GIVEN TEXT -
PESACHIM 6-10 - Two weeks of study material have been dedicated by Mrs. Estanne Abraham Fawer to honor the sixth Yahrzeit of her father, Reb Mordechai ben Eliezer Zvi (Rebbi Morton Weiner) Z'L, who passed away 18 Teves 5760. May the merit of supporting and advancing Dafyomi study, which was so important to him, during the weeks of his Yahrzeit serve as an Iluy for his Neshamah.


(a)Why is it not necessary to search a yard for Chametz?

(b)In which kind of area may one use sunlight to search for Chametz - (if, for some reason or other, one was unable to search on the night of the fourteenth)?

(c)Then what is the Gemara referring to when it forbids searching for Chametz by sunlight?


(a)It is unnecessary to search a yard for Chametz - because one can assume that the birds will have eaten it.

(b)One may use sunlight to search an open porch.

(c)When the Gemara forbids searching for Chametz by sunlight - it is referring to the areas of a room which the sun penetrates, but which are not in the direct line of sunlight (since those which are, have the same Din as an open porch).


(a)What do we learn from the Pasuk in Chavakuk "v'Nogah ka'Or Tihye ... Karnayim mi'Yado Lo"?

(b)What Halachic proof do we have that a torch (consisting of two combined flames) is better than a single flame?

(c)Then why is it not Kasher for Bedikas Chametz (four reasons)?


(a)We learn from the Pasuk "v'Nogah ka'Or Tihye ... Karnayim mi'Yado Lo" (which compares Tzadikim before Hash-m to a single flame before a double one) - that a double flame is superior to a single one.

(b)This is also manifest in the Mitzvah of Havdalah, where a double flame is required.

[Items listed in a dataset]
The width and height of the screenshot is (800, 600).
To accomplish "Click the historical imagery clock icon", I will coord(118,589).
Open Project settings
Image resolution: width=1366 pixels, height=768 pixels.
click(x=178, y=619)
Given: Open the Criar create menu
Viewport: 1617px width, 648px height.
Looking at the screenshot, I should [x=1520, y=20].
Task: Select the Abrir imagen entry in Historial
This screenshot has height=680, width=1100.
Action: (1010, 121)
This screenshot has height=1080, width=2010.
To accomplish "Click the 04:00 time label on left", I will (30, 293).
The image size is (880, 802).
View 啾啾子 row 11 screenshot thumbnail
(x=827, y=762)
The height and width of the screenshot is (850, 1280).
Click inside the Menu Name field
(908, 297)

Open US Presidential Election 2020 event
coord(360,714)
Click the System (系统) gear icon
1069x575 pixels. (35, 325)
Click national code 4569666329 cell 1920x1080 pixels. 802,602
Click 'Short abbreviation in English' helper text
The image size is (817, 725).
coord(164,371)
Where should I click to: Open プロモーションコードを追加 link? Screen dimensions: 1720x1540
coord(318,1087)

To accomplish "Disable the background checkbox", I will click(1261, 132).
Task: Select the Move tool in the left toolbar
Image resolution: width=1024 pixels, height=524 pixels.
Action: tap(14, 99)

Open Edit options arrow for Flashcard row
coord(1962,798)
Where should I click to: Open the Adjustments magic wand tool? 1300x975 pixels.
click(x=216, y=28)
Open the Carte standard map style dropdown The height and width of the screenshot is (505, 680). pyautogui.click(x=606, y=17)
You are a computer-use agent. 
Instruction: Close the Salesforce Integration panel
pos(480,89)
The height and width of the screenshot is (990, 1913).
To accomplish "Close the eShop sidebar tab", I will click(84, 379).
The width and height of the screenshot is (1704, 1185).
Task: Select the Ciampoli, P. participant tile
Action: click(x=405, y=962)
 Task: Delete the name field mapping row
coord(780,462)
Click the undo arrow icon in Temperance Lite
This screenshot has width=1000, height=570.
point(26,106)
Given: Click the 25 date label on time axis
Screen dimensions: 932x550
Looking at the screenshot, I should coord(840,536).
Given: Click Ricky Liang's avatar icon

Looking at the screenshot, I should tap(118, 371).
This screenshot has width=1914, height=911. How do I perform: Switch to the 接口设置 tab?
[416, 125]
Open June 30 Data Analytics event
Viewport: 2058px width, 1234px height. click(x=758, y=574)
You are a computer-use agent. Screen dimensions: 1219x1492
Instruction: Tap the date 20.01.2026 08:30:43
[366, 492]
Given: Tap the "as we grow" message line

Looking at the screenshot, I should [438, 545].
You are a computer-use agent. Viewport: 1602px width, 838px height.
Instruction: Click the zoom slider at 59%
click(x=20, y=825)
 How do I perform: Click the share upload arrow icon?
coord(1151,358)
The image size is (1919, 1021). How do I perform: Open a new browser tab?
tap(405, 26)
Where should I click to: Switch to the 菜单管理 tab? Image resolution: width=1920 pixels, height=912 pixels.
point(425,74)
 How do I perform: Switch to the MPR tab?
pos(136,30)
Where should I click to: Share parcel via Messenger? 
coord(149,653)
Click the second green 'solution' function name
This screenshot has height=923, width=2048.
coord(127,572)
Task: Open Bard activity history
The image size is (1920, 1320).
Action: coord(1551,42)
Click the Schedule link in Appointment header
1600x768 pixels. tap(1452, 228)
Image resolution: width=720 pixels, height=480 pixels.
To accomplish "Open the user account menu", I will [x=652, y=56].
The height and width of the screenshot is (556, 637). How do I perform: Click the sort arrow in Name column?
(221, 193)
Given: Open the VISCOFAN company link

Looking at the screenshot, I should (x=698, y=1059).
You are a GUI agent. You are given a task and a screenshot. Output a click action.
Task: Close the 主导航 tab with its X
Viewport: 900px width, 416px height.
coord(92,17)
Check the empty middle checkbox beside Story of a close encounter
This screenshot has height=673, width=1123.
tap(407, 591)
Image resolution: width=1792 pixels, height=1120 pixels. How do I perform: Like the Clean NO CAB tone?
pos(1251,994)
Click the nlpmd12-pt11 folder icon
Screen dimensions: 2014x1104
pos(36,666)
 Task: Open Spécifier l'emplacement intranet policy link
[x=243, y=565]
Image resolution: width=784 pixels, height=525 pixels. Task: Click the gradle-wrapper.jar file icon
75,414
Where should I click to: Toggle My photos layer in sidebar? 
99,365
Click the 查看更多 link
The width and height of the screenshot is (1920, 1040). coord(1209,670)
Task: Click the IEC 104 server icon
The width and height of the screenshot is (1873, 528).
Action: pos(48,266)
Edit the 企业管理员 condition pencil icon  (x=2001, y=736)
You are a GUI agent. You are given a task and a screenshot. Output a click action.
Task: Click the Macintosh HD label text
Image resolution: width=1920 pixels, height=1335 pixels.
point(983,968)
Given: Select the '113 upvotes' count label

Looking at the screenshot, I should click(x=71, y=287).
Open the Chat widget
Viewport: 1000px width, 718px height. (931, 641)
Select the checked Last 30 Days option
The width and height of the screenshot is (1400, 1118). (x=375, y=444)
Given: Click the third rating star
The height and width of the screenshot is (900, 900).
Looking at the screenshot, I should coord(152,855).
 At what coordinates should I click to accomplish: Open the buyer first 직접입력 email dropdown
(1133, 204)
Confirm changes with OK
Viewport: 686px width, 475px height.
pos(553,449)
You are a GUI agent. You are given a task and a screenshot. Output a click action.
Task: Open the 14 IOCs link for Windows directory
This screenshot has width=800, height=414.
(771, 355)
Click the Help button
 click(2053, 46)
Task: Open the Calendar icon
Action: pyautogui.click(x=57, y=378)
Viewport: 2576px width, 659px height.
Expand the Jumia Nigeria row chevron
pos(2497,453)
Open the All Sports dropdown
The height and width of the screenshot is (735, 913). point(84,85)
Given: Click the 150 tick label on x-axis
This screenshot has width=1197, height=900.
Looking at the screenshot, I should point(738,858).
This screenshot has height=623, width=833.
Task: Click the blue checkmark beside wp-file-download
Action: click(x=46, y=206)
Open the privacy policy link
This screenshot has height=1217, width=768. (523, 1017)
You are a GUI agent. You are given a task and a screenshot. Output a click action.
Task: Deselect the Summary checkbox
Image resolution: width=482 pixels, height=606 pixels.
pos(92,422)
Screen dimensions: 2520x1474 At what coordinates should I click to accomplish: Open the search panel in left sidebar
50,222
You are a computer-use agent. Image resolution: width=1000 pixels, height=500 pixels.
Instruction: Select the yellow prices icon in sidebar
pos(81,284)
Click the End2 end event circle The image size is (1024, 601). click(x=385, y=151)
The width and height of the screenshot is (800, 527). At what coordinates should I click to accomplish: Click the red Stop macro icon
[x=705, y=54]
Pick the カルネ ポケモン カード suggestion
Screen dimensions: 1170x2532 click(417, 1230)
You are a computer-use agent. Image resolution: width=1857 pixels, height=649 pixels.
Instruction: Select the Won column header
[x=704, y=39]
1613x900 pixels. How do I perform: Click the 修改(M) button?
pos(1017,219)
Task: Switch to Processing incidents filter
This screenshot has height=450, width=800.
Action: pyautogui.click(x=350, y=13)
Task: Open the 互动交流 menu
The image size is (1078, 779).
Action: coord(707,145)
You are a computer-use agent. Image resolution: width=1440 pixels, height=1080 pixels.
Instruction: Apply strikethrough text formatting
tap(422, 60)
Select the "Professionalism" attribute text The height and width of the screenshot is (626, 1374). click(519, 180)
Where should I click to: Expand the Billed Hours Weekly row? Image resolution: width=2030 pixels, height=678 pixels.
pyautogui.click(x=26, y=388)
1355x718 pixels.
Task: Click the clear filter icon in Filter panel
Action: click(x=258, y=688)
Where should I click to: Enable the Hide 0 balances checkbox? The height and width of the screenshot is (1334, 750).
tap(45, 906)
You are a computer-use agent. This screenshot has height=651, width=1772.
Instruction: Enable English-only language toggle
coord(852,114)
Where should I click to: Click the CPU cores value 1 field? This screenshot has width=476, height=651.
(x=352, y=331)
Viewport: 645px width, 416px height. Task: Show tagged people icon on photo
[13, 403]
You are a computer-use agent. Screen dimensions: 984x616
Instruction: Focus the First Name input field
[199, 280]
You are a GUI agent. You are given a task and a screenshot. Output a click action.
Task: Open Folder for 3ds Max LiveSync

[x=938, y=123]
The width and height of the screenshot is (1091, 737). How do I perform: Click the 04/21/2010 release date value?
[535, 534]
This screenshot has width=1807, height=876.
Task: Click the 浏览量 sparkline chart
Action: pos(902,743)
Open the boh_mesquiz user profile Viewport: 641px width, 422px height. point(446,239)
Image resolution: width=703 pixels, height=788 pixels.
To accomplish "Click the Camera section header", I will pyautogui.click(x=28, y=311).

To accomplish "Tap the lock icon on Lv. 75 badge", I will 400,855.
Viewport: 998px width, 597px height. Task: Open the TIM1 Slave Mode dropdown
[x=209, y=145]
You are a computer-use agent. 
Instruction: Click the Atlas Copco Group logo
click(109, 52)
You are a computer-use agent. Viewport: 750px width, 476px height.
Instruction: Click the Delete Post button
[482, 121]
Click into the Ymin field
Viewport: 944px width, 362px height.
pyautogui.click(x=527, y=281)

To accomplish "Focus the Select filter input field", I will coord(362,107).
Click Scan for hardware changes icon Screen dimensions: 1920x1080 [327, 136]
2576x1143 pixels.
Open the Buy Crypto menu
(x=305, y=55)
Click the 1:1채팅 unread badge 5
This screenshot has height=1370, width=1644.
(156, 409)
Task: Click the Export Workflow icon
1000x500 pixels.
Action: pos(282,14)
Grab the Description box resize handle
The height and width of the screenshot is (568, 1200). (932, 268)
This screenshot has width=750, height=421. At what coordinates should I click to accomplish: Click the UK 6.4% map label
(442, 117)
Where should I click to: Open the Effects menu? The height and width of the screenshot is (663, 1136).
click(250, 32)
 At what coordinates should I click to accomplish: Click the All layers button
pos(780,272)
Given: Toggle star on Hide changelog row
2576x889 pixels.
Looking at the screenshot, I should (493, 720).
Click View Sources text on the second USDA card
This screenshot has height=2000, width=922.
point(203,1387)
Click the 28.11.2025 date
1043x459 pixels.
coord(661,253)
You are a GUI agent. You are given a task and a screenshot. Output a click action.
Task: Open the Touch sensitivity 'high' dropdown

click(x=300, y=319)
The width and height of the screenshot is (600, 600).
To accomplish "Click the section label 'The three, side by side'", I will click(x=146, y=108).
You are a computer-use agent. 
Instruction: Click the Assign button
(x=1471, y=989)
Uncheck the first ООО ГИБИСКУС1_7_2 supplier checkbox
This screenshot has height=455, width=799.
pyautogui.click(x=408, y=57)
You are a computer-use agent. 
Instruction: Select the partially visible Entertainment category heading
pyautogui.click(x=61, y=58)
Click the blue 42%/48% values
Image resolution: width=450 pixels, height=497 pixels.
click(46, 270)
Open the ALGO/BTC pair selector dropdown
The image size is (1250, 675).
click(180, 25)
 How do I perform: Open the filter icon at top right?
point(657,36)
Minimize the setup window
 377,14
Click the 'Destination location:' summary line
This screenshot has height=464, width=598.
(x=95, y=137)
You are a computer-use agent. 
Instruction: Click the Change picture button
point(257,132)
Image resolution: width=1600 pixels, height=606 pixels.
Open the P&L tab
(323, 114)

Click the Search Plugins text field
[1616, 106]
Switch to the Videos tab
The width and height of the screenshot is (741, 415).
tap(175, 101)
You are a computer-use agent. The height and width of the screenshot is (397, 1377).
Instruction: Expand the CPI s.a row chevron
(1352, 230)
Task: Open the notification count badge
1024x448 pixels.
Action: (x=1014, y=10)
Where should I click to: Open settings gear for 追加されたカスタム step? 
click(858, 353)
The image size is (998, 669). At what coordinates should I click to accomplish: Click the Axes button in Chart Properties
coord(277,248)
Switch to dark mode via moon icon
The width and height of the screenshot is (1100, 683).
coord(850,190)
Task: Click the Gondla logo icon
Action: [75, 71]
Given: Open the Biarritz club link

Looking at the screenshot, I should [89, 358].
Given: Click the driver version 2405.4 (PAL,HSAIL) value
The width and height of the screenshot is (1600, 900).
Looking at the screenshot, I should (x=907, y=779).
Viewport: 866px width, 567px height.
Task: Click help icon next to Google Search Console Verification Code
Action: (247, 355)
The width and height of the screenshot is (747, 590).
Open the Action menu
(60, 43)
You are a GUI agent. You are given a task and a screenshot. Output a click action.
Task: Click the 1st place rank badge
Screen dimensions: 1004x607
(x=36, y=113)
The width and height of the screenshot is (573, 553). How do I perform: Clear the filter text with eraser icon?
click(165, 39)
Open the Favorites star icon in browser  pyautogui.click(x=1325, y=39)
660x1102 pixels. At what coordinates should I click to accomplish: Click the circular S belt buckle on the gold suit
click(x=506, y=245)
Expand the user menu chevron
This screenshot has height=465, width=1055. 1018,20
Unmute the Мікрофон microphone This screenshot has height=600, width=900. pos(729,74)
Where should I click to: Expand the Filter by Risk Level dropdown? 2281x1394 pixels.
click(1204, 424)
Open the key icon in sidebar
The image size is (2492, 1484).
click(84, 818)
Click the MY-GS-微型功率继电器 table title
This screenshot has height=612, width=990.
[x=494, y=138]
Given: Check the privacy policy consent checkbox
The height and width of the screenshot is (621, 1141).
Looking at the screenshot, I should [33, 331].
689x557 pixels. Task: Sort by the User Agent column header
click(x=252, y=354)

GIVEN EXERCISE -
Can you carry the Pesachim review notes further, picking up right after their last sentence?

ANSWER TO THIS EXERCISE -
(c)The Mitzvah of Bedikas Chametz however, is different, inasmuch as a double flame interferes with the Bedikah: either because one cannot get into the cracks with it (for fear that it will cause a fire), or because, unlike a smaller one, it tends to shine backwards, instead of forwards, or because, due to the size of the flame, one inevitably holds back, for fear of causing a fire, or because, whereas a small flame remains still, a double one tends to flicker, making searching more difficult.


(a)The Beraisa lists the places that do not require Bedikah (which are all derived from 'Kol Makom' in our Mishnah): Holes in the wall that are either very high or very low; sloping roofs; the tops of the cupboards. What else does the Beraisa include in the list?

(b)Raban Shimon ben Gamliel precludes the space underneath a dividing bed from the list. How do we reconcile this with another Beraisa, where he appears to exempt the very same space from Bedikah?


(a)The Beraisa also includes in the list of places that do not require Bedikah - stables, chicken-runs, and storehouses of straw, wine and oil.

(b)When Raban Shimon ben Gamliel obligates the space underneath a dividing bed to be searched - he is speaking about a tall bed whose space underneath can conveniently be used; whereas in the second Beraisa, where he exempts them from Bedikah, he is referring to low beds with little space underneath.


(a)When does a wine-cellar require Bedikah, and why does an oil-cellar never require Bedikah?

(b)What Din did they give to a beer-storage room in Bavel?

(c)Which kind of fish-storage room requires Bedikah, and which kind does not?

(d)Do the following require Bedikah: a room where one stores ...

1. ... salt or wax?

2. ... wood or dates?


(a)A wine-cellar from which one takes small quantities of wine during the meal requires Bedikah - whereas oil-cellars, due to the fact that one generally knows in advance how much oil will be needed, do not.

(b)In Bavel, they gave a place where beer is stored the same Din as a wine-storage room, from which wine is sometimes taken in small quantities.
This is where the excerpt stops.